━━━ DATA SECTION ━━━

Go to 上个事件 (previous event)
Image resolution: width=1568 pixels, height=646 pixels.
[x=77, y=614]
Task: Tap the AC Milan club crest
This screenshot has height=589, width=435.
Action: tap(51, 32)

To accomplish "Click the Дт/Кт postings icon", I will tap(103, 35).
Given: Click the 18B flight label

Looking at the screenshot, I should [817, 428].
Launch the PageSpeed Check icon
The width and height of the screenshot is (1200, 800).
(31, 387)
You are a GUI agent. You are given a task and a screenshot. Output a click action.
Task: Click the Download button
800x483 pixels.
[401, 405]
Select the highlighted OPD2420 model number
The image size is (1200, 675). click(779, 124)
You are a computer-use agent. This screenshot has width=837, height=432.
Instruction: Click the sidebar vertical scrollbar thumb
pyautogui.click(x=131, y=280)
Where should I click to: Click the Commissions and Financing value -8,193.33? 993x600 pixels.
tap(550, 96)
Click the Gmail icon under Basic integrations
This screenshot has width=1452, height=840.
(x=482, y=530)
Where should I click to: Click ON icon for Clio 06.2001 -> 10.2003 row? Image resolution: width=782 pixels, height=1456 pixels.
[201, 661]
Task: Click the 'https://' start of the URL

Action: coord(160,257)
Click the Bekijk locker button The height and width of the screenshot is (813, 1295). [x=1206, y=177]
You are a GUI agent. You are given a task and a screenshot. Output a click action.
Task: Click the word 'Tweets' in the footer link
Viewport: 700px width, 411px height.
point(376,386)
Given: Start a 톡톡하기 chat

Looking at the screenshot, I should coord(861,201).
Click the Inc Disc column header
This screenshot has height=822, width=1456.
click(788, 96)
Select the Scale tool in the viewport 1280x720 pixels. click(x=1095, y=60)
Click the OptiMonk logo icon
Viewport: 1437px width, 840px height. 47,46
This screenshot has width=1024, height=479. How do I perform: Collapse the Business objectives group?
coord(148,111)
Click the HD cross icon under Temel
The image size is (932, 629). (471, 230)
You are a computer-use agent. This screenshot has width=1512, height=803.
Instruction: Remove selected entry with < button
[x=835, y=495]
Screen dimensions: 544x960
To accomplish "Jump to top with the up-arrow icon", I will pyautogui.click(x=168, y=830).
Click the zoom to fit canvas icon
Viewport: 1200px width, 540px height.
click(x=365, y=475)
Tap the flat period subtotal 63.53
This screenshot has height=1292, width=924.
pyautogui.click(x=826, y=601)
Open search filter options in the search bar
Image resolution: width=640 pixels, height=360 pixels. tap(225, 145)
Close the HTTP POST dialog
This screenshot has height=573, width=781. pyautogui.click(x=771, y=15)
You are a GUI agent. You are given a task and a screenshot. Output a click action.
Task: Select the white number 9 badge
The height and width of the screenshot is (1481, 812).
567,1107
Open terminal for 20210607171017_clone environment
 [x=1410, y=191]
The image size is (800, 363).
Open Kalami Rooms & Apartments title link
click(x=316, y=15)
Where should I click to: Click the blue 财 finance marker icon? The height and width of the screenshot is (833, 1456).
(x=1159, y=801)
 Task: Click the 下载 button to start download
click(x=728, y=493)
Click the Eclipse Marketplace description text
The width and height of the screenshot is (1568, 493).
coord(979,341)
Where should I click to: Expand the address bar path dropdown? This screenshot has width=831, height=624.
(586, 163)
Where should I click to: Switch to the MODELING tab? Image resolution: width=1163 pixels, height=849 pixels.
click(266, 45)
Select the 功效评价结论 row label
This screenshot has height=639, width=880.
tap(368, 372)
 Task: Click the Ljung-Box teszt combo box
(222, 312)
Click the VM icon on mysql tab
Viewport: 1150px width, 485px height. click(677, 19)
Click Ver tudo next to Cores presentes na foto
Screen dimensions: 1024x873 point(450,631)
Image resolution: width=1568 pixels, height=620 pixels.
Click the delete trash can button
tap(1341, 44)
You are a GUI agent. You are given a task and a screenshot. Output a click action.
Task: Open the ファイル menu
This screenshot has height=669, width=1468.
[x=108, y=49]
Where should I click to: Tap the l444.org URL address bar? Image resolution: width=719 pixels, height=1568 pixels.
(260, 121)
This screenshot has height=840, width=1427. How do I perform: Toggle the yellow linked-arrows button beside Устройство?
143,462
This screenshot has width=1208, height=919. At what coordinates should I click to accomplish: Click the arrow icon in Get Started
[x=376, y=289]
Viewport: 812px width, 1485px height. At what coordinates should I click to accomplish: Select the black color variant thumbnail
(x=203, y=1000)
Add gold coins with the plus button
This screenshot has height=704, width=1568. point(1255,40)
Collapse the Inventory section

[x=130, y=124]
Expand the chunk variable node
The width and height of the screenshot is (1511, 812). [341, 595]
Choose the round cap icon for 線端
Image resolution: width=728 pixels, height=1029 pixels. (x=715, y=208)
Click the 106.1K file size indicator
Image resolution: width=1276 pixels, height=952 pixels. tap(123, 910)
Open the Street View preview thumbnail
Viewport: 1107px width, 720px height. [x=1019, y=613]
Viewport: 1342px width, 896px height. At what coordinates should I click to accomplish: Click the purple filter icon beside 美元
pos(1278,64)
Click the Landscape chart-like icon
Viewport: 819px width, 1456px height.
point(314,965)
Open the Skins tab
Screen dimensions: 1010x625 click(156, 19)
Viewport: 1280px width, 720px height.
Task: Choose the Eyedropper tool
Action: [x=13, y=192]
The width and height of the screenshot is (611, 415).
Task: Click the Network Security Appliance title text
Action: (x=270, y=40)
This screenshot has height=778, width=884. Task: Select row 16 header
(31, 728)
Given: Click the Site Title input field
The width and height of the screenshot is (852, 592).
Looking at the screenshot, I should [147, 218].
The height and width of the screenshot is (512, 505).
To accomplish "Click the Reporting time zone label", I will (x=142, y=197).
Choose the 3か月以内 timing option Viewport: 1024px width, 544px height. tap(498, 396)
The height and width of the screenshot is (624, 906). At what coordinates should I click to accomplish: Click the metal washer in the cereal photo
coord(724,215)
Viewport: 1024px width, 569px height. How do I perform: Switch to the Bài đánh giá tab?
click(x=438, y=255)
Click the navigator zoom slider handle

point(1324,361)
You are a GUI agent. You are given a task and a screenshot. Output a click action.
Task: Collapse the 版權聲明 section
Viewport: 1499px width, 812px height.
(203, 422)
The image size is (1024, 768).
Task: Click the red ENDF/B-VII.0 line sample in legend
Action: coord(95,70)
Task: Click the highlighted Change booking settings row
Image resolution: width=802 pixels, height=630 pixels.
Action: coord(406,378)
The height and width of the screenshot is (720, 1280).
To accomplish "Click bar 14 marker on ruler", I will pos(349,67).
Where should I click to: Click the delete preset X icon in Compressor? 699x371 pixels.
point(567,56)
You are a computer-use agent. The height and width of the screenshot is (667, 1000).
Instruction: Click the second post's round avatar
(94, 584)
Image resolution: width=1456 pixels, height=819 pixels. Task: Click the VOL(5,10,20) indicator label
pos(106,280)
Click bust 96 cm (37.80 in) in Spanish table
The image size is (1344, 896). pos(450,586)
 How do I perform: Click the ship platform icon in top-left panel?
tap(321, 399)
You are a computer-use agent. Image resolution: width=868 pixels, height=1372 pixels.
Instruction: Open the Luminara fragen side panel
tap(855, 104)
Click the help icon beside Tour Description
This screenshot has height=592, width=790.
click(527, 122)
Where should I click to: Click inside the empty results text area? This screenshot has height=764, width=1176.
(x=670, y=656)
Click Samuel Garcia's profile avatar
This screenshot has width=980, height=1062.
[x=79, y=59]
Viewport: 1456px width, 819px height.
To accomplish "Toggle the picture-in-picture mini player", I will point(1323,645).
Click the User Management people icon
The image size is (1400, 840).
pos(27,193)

━━━

## WHAT YOU HAVE TO DO
The full listing above should be reproduced exactly.

## ANSWER SPACE
Go to 上个事件 (previous event)
Image resolution: width=1568 pixels, height=646 pixels.
[x=77, y=614]
Task: Tap the AC Milan club crest
This screenshot has height=589, width=435.
Action: tap(51, 32)

To accomplish "Click the Дт/Кт postings icon", I will tap(103, 35).
Given: Click the 18B flight label

Looking at the screenshot, I should [817, 428].
Launch the PageSpeed Check icon
The width and height of the screenshot is (1200, 800).
(31, 387)
You are a GUI agent. You are given a task and a screenshot. Output a click action.
Task: Click the Download button
800x483 pixels.
[401, 405]
Select the highlighted OPD2420 model number
The image size is (1200, 675). click(779, 124)
You are a computer-use agent. This screenshot has width=837, height=432.
Instruction: Click the sidebar vertical scrollbar thumb
pyautogui.click(x=131, y=280)
Where should I click to: Click the Commissions and Financing value -8,193.33? 993x600 pixels.
tap(550, 96)
Click the Gmail icon under Basic integrations
This screenshot has width=1452, height=840.
(x=482, y=530)
Where should I click to: Click ON icon for Clio 06.2001 -> 10.2003 row? Image resolution: width=782 pixels, height=1456 pixels.
[201, 661]
Task: Click the 'https://' start of the URL

Action: coord(160,257)
Click the Bekijk locker button The height and width of the screenshot is (813, 1295). [x=1206, y=177]
You are a GUI agent. You are given a task and a screenshot. Output a click action.
Task: Click the word 'Tweets' in the footer link
Viewport: 700px width, 411px height.
point(376,386)
Given: Start a 톡톡하기 chat

Looking at the screenshot, I should coord(861,201).
Click the Inc Disc column header
This screenshot has height=822, width=1456.
click(788, 96)
Select the Scale tool in the viewport 1280x720 pixels. click(x=1095, y=60)
Click the OptiMonk logo icon
Viewport: 1437px width, 840px height. 47,46
This screenshot has width=1024, height=479. How do I perform: Collapse the Business objectives group?
coord(148,111)
Click the HD cross icon under Temel
The image size is (932, 629). (471, 230)
You are a computer-use agent. This screenshot has width=1512, height=803.
Instruction: Remove selected entry with < button
[x=835, y=495]
Screen dimensions: 544x960
To accomplish "Jump to top with the up-arrow icon", I will pyautogui.click(x=168, y=830).
Click the zoom to fit canvas icon
Viewport: 1200px width, 540px height.
click(x=365, y=475)
Tap the flat period subtotal 63.53
This screenshot has height=1292, width=924.
pyautogui.click(x=826, y=601)
Open search filter options in the search bar
Image resolution: width=640 pixels, height=360 pixels. tap(225, 145)
Close the HTTP POST dialog
This screenshot has height=573, width=781. pyautogui.click(x=771, y=15)
You are a GUI agent. You are given a task and a screenshot. Output a click action.
Task: Select the white number 9 badge
The height and width of the screenshot is (1481, 812).
567,1107
Open terminal for 20210607171017_clone environment
 [x=1410, y=191]
The image size is (800, 363).
Open Kalami Rooms & Apartments title link
click(x=316, y=15)
Where should I click to: Click the blue 财 finance marker icon? The height and width of the screenshot is (833, 1456).
(x=1159, y=801)
 Task: Click the 下载 button to start download
click(x=728, y=493)
Click the Eclipse Marketplace description text
The width and height of the screenshot is (1568, 493).
coord(979,341)
Where should I click to: Expand the address bar path dropdown? This screenshot has width=831, height=624.
(586, 163)
Where should I click to: Switch to the MODELING tab? Image resolution: width=1163 pixels, height=849 pixels.
click(266, 45)
Select the 功效评价结论 row label
This screenshot has height=639, width=880.
tap(368, 372)
 Task: Click the Ljung-Box teszt combo box
(222, 312)
Click the VM icon on mysql tab
Viewport: 1150px width, 485px height. click(677, 19)
Click Ver tudo next to Cores presentes na foto
Screen dimensions: 1024x873 point(450,631)
Image resolution: width=1568 pixels, height=620 pixels.
Click the delete trash can button
tap(1341, 44)
You are a GUI agent. You are given a task and a screenshot. Output a click action.
Task: Open the ファイル menu
This screenshot has height=669, width=1468.
[x=108, y=49]
Where should I click to: Tap the l444.org URL address bar? Image resolution: width=719 pixels, height=1568 pixels.
(260, 121)
This screenshot has height=840, width=1427. How do I perform: Toggle the yellow linked-arrows button beside Устройство?
143,462
This screenshot has width=1208, height=919. At what coordinates should I click to accomplish: Click the arrow icon in Get Started
[x=376, y=289]
Viewport: 812px width, 1485px height. At what coordinates should I click to accomplish: Select the black color variant thumbnail
(x=203, y=1000)
Add gold coins with the plus button
This screenshot has height=704, width=1568. point(1255,40)
Collapse the Inventory section

[x=130, y=124]
Expand the chunk variable node
The width and height of the screenshot is (1511, 812). [341, 595]
Choose the round cap icon for 線端
Image resolution: width=728 pixels, height=1029 pixels. (x=715, y=208)
Click the 106.1K file size indicator
Image resolution: width=1276 pixels, height=952 pixels. tap(123, 910)
Open the Street View preview thumbnail
Viewport: 1107px width, 720px height. [x=1019, y=613]
Viewport: 1342px width, 896px height. At what coordinates should I click to accomplish: Click the purple filter icon beside 美元
pos(1278,64)
Click the Landscape chart-like icon
Viewport: 819px width, 1456px height.
point(314,965)
Open the Skins tab
Screen dimensions: 1010x625 click(156, 19)
Viewport: 1280px width, 720px height.
Task: Choose the Eyedropper tool
Action: [x=13, y=192]
The width and height of the screenshot is (611, 415).
Task: Click the Network Security Appliance title text
Action: (x=270, y=40)
This screenshot has height=778, width=884. Task: Select row 16 header
(31, 728)
Given: Click the Site Title input field
The width and height of the screenshot is (852, 592).
Looking at the screenshot, I should [147, 218].
The height and width of the screenshot is (512, 505).
To accomplish "Click the Reporting time zone label", I will (x=142, y=197).
Choose the 3か月以内 timing option Viewport: 1024px width, 544px height. tap(498, 396)
The height and width of the screenshot is (624, 906). At what coordinates should I click to accomplish: Click the metal washer in the cereal photo
coord(724,215)
Viewport: 1024px width, 569px height. How do I perform: Switch to the Bài đánh giá tab?
click(x=438, y=255)
Click the navigator zoom slider handle

point(1324,361)
You are a GUI agent. You are given a task and a screenshot. Output a click action.
Task: Collapse the 版權聲明 section
Viewport: 1499px width, 812px height.
(203, 422)
The image size is (1024, 768).
Task: Click the red ENDF/B-VII.0 line sample in legend
Action: coord(95,70)
Task: Click the highlighted Change booking settings row
Image resolution: width=802 pixels, height=630 pixels.
Action: coord(406,378)
The height and width of the screenshot is (720, 1280).
To accomplish "Click bar 14 marker on ruler", I will pos(349,67).
Where should I click to: Click the delete preset X icon in Compressor? 699x371 pixels.
point(567,56)
You are a computer-use agent. The height and width of the screenshot is (667, 1000).
Instruction: Click the second post's round avatar
(94, 584)
Image resolution: width=1456 pixels, height=819 pixels. Task: Click the VOL(5,10,20) indicator label
pos(106,280)
Click bust 96 cm (37.80 in) in Spanish table
The image size is (1344, 896). pos(450,586)
 How do I perform: Click the ship platform icon in top-left panel?
tap(321, 399)
You are a computer-use agent. Image resolution: width=868 pixels, height=1372 pixels.
Instruction: Open the Luminara fragen side panel
tap(855, 104)
Click the help icon beside Tour Description
This screenshot has height=592, width=790.
click(527, 122)
Where should I click to: Click inside the empty results text area? This screenshot has height=764, width=1176.
(x=670, y=656)
Click Samuel Garcia's profile avatar
This screenshot has width=980, height=1062.
[x=79, y=59]
Viewport: 1456px width, 819px height.
To accomplish "Toggle the picture-in-picture mini player", I will point(1323,645).
Click the User Management people icon
The image size is (1400, 840).
pos(27,193)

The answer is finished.